Working with the streaming and GPU engines

1. Working with the streaming and GPU engines

Welcome back. The Chicago team now has efficient lazy queries and Parquet inputs. But what happens when the data gets too large for their laptops to handle?

2. Query execution engines

The team has learned that after they write a lazy query, Polars passes it through its query optimizer. What they haven't explored yet is that Polars offers different options, called engines, for how the optimized plan is executed.

3. Query execution engines

By default, Polars processes the query with its in-memory engine.

4. Query execution engines

But they can also choose to use the streaming engine that allows processing larger-than-memory datasets.

5. Query execution engines

The team also has access to some Graphical Processing Units, or GPUs, made by NVIDIA, so they could run their queries on those too. Let's see each engine in action.

6. A lazy request summary

The team starts with a lazy query over their 311 Parquet file. This query filters to completed requests, counts them by department, and sorts the result. So far, nothing has run. We have only described the work.

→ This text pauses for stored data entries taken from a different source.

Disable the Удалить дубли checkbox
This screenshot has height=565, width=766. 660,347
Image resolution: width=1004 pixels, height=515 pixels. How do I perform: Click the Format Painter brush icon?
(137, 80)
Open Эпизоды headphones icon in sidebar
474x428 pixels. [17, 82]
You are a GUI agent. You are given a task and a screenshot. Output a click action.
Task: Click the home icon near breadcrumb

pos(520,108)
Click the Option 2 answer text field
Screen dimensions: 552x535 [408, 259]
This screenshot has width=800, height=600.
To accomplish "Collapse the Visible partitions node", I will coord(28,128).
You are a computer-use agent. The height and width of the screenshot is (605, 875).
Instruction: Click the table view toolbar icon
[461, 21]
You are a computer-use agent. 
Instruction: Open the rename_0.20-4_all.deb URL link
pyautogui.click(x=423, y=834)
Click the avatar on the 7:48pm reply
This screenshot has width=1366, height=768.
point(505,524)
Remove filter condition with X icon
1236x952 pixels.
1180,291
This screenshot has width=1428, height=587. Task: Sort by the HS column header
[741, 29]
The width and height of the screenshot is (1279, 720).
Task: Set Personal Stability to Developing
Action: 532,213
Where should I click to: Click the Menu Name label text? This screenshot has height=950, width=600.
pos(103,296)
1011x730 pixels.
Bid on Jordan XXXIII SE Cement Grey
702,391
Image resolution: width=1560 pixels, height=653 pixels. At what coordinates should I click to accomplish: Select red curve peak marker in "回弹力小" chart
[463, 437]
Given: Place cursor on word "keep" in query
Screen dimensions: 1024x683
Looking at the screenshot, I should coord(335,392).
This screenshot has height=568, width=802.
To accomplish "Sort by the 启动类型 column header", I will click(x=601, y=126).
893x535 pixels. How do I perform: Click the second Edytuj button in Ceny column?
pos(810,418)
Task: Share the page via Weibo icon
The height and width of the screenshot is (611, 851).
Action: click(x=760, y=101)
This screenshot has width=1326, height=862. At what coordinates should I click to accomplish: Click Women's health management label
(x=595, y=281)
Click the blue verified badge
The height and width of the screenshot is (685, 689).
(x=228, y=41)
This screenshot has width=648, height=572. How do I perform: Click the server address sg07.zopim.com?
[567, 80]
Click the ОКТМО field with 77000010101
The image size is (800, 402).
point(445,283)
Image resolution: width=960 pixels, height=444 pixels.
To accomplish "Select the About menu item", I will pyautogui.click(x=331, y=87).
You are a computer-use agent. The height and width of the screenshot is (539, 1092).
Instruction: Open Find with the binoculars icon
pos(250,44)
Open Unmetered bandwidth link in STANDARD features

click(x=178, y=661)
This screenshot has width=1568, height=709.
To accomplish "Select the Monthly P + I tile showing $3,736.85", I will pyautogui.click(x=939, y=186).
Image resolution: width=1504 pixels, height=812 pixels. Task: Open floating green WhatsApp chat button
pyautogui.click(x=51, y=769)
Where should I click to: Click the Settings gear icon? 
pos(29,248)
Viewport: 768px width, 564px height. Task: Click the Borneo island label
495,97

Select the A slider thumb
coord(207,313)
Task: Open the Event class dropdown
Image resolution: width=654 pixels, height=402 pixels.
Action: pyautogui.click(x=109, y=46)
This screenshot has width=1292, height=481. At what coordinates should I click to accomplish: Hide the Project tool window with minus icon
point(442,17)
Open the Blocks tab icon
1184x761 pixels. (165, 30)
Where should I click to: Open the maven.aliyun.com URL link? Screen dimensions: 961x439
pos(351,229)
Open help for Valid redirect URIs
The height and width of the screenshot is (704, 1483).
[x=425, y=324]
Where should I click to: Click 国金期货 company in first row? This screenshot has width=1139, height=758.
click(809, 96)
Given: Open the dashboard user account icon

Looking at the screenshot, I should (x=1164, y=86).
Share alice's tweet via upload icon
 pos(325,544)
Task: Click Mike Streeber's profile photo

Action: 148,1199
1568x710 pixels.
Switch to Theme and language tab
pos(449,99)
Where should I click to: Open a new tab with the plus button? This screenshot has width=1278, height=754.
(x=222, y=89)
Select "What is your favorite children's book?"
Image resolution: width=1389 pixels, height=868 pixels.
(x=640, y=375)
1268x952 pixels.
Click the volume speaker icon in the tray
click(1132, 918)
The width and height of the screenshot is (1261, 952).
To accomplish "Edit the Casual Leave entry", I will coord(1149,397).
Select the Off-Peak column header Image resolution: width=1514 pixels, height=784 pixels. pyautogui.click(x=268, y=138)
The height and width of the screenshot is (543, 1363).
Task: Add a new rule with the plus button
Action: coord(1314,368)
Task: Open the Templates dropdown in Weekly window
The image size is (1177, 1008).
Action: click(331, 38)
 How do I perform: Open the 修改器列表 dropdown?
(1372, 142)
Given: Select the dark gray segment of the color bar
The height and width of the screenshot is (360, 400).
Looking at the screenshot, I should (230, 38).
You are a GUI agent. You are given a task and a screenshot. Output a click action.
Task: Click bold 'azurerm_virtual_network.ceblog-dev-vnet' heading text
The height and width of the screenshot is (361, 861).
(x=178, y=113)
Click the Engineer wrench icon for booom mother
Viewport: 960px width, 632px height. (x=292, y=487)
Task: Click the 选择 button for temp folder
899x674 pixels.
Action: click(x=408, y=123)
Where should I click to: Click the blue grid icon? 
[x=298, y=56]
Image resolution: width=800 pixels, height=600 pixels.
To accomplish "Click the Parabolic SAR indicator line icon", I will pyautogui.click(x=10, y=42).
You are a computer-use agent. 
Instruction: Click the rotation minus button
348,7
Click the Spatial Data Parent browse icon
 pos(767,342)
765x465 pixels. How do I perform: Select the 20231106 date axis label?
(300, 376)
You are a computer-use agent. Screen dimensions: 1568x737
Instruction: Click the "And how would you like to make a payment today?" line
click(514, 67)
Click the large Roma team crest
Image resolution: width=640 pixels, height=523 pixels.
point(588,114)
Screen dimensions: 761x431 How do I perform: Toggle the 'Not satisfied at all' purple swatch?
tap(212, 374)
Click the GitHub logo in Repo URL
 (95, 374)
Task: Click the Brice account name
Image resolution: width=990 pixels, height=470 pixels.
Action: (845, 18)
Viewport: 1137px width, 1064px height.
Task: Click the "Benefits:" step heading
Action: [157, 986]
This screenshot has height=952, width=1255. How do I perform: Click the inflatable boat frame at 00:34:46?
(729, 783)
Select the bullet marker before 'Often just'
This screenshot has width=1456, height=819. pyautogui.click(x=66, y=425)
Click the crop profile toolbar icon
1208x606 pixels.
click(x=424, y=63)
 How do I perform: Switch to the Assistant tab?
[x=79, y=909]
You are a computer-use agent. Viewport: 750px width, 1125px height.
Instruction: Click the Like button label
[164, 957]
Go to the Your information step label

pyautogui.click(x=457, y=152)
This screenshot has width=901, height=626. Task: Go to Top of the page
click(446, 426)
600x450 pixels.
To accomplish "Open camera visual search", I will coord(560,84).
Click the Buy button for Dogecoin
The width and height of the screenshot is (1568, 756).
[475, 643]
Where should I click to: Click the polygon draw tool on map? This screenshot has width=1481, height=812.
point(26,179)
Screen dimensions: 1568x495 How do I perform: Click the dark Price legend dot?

7. Using the default engine

Calling collect with no engine argument uses the default engine. With the default engine, all of the data must fit in memory. This works for development on their laptops, but the team is starting to struggle as the dataset keeps growing.

8. Targeting the streaming engine

To target the streaming engine, they pass engine equals streaming to collect. For this query, the result is the same. The difference is how Polars executes the work internally. Streaming is most useful when the raw data is much larger than the final result.

9. Targeting the streaming engine

The streaming engine works by breaking the dataset into batches that are processed independently before being recombined. This allows Polars to process larger-than-memory datasets because not all batches need to be in memory at once. Not every Polars method supports streaming yet. But if part of a pipeline can't stream, Polars automatically falls back to the default engine, so nothing breaks.

10. Targeting the streaming engine

If the team wants to run on the streaming engine, they don't have to specify it every time they call collect. They can just set the engine affinity config parameter at the start of their code.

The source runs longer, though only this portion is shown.